-- begin --
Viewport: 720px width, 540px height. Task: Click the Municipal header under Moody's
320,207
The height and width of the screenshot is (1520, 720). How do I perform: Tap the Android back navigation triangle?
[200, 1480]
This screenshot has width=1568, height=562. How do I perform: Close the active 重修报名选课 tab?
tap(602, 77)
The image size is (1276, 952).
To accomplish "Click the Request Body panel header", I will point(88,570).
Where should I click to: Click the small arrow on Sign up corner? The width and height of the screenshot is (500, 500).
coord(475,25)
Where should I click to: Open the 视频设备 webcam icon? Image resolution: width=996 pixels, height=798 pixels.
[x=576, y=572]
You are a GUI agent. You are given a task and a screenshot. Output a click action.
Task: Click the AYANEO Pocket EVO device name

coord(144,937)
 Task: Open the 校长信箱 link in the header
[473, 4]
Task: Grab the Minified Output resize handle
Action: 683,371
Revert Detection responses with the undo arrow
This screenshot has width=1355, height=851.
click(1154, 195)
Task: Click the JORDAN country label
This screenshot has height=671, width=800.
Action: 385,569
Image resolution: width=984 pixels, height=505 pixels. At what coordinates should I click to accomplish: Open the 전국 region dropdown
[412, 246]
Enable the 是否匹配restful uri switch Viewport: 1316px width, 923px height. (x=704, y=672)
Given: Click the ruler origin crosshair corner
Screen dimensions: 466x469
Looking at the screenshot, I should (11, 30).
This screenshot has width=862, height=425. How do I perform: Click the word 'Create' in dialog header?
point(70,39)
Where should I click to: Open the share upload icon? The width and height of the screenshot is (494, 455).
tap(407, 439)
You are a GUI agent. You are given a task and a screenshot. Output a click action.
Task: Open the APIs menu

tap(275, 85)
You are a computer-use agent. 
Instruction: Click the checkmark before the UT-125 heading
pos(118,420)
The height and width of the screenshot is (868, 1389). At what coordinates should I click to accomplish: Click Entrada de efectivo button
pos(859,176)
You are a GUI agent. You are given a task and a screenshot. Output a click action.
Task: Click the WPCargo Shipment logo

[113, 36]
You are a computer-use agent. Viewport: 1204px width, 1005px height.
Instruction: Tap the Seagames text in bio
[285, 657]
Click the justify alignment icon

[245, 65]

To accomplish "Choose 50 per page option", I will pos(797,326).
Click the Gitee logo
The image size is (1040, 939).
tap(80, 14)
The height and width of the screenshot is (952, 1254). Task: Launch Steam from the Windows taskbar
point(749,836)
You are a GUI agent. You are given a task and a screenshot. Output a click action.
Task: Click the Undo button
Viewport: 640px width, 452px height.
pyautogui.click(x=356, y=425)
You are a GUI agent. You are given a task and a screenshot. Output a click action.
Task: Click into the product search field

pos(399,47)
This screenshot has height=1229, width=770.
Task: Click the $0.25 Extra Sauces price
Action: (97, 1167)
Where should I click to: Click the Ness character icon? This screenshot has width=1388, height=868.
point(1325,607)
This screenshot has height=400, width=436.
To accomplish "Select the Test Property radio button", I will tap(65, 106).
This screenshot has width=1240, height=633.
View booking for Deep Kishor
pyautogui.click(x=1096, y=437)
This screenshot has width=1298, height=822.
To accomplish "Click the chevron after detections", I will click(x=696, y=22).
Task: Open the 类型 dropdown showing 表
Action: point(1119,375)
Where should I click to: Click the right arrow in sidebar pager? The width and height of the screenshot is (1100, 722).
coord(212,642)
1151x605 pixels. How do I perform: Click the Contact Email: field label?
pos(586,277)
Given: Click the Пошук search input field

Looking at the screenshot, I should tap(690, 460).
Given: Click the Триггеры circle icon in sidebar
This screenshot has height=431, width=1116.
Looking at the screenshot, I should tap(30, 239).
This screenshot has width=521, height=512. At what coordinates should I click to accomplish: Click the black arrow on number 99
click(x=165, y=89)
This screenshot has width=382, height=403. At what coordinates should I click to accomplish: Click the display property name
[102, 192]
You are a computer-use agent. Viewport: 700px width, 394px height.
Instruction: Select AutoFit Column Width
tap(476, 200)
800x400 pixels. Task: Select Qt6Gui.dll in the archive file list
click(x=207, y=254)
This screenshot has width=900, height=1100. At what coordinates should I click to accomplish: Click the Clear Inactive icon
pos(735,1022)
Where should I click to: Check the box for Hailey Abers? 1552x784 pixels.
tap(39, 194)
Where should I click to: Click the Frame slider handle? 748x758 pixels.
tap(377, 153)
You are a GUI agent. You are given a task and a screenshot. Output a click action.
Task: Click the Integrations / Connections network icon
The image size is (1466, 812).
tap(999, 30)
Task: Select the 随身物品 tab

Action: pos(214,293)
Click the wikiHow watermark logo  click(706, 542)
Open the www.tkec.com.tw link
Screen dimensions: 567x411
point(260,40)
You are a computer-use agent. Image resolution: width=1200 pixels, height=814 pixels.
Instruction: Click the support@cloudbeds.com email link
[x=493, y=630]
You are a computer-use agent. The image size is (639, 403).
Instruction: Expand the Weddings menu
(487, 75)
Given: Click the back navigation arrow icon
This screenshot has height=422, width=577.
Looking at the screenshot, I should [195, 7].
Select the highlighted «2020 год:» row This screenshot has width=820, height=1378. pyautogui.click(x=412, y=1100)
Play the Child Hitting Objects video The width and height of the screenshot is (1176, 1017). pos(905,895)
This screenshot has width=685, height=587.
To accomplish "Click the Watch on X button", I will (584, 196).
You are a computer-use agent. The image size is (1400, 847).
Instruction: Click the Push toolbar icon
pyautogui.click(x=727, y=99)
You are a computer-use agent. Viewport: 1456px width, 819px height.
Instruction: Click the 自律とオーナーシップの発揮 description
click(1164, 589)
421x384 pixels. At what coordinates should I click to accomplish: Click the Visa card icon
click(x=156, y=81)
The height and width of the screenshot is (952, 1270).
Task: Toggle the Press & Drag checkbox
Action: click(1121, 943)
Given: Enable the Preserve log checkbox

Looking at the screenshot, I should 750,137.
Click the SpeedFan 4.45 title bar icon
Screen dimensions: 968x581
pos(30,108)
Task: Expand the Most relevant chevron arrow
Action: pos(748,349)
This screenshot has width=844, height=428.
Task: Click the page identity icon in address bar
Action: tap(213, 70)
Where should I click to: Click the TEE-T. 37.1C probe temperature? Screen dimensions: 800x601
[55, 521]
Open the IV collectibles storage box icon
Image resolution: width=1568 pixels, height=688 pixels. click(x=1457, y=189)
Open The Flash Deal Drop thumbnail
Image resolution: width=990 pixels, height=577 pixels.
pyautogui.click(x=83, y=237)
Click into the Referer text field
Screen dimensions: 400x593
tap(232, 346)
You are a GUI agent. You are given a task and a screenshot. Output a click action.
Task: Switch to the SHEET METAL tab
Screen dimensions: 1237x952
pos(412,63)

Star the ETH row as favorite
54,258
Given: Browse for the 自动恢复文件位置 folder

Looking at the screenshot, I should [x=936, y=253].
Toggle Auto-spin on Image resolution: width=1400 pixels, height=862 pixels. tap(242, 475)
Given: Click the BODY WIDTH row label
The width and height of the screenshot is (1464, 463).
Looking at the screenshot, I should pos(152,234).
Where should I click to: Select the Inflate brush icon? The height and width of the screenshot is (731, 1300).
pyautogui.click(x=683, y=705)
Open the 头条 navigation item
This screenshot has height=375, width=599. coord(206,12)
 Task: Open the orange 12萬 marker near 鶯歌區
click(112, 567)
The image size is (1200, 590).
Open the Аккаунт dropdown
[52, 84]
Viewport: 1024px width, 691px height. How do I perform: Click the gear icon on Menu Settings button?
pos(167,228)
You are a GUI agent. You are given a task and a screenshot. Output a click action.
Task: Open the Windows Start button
-- end --
How many lines of the entries above contain the string "checkbox"? Reply with the number alone.

RESPONSE TO THIS TASK: 2